Practice information
- Partners: Tom Kundig Kirsten Ring Murrary, Alan Maskin, Kevin M. Kudo-King, Hemanshu Parwani, Steven Rainville, Marlene Chen, Daniel Ralls, Jamie Slagel, Ming-Lee Yuan, Blair Payson, Edward Lalonde, Mark Olthoff
- Founders: Jim Olson
- Founded: 1966
- Location: Seattle, New York City, Chicago

Significant works and honors
- Awards: 2009 AIA Architecture Firm Award

Website
- https://olsonkundig.com

= Olson Kundig =

American architectural firm

Olson Kundig is an American architectural firm based in Seattle, Washington, run by architects Jim Olson and Tom Kundig. Founded by Olson in 1966, the firm’s work has grown to encompass museums, commercial and mixed-use design, exhibit design, interior design, places of worship, and residences, often for art collectors. Olson Kundig was awarded the 2009 AIA Architecture Firm Award (as Olson Sundberg Kundig Allen Architects) from the American Institute of Architects.

== History ==
The firm, founded by Jim Olson, has been in business since 1966. Principal and owners have included Jim Olson, Tom Kundig, Rick Sundberg, Kirsten R. Murray, Alan Maskin and Kevin M. Kudo-King. The firm changed its name from Olson Sundberg Kundig Allen Architects to Olson Kundig on January 1, 2010.

The firm launched an interiors studio in 2000. Their first line of accessories, The Tom Kundig Collection, debuted in 2012. In 2022, the firm expanded to New York City, its first office outside of Seattle since 1966. The firm expanded to Chicago in 2024.

The firm size grew to over 350 employees at its peak in the summer of 2025 before rounds of layoffs by the CEO, Hemanshu Parwani, in the fall of 2025.

==Notable works==
Olson Kundig designed a space for the Gethsemane Lutheran Church in downtown Seattle. The project involves renovation of an existing 1950s building to integrate it into an evolving urban context and construction of 50 new housing apartments.

In 2016, Olson Kundig won the competition for a children's museum annex to the Jewish Museum Berlin.

In 2018, Olson Kundig led the renovation of Seattle's iconic Space Needle.

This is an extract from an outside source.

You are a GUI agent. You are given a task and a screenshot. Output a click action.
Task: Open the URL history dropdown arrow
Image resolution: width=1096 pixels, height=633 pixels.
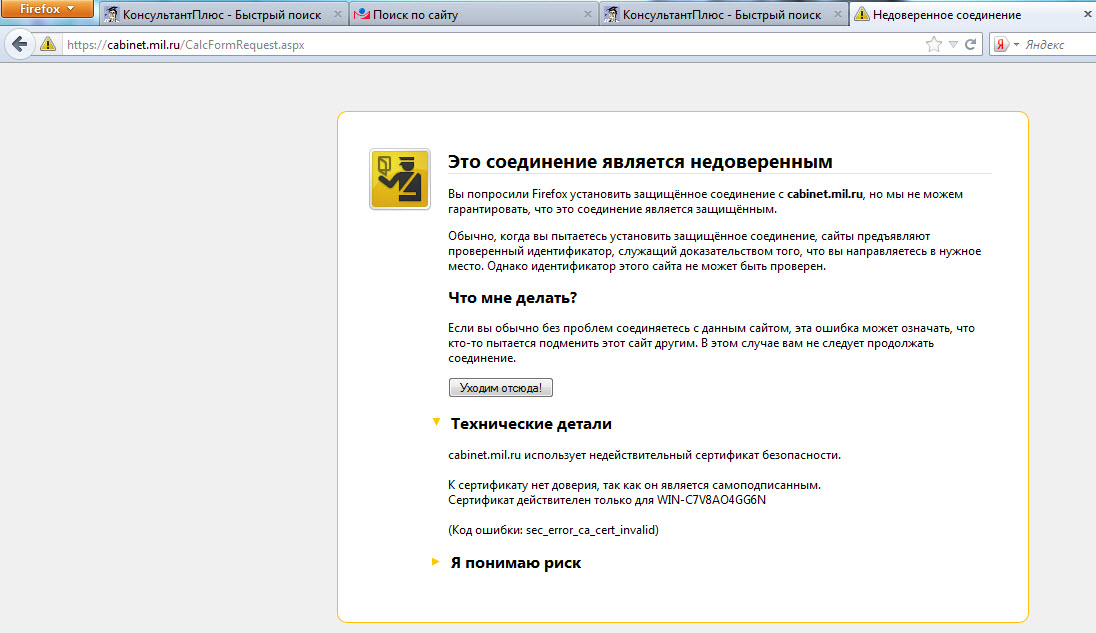point(953,45)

Notable works of the firm include:
- Palm Beach Residence, Florida (Under Construction)
- Aman Residences, Amanyara, Providenciales, Turks and Caicos (Under Construction)
- LeBron James Innovation Center, Beaverton, Oregon (2022)
- The Burke Museum, Seattle (2019)
- Noah’s Ark Exhibit, Skirball Cultural Center, Los Angeles (2007)
- Delta Shelter, Washington (2004)
- Chicken Point Cabin, Idaho (2003)
- Pratt Fine Arts Center, Seattle (2002)
- The Brain, Seattle (2001)
- Mission Hill Winery, Westbank, British Columbia (2001)
- Ridge House, Washington (2001)
- Red House, Denver (1999)
- Studio House, Seattle (1998)
- Frye Art Museum, Seattle (1997)
- Hillclimb Court Building, Seattle (1985)
- Gallery House, Seattle (1985)
- Pike & Virginia Building, Seattle (1978)
- Earth House, Washington (1969)

== Awards and honors==
The firm has won more than 70 regional and national AIA awards, as well as awards from the Chicago Athenaeum. Tom Kundig was awarded the 2008 National Design Award in Architecture from the Cooper-Hewitt, National Design Museum, an Academy Award in Architecture from the American Academy of Arts and Letters in 2007, and the Emerging Architecture Award from the Architectural League of New York in 2004. Jim Olson received the AIA Seattle Medal of Honor in 2007.

In 2024, the firm was honored on Architectural Digest's AD100 list, for the 11th consecutive and 16th overall inclusion of the firm.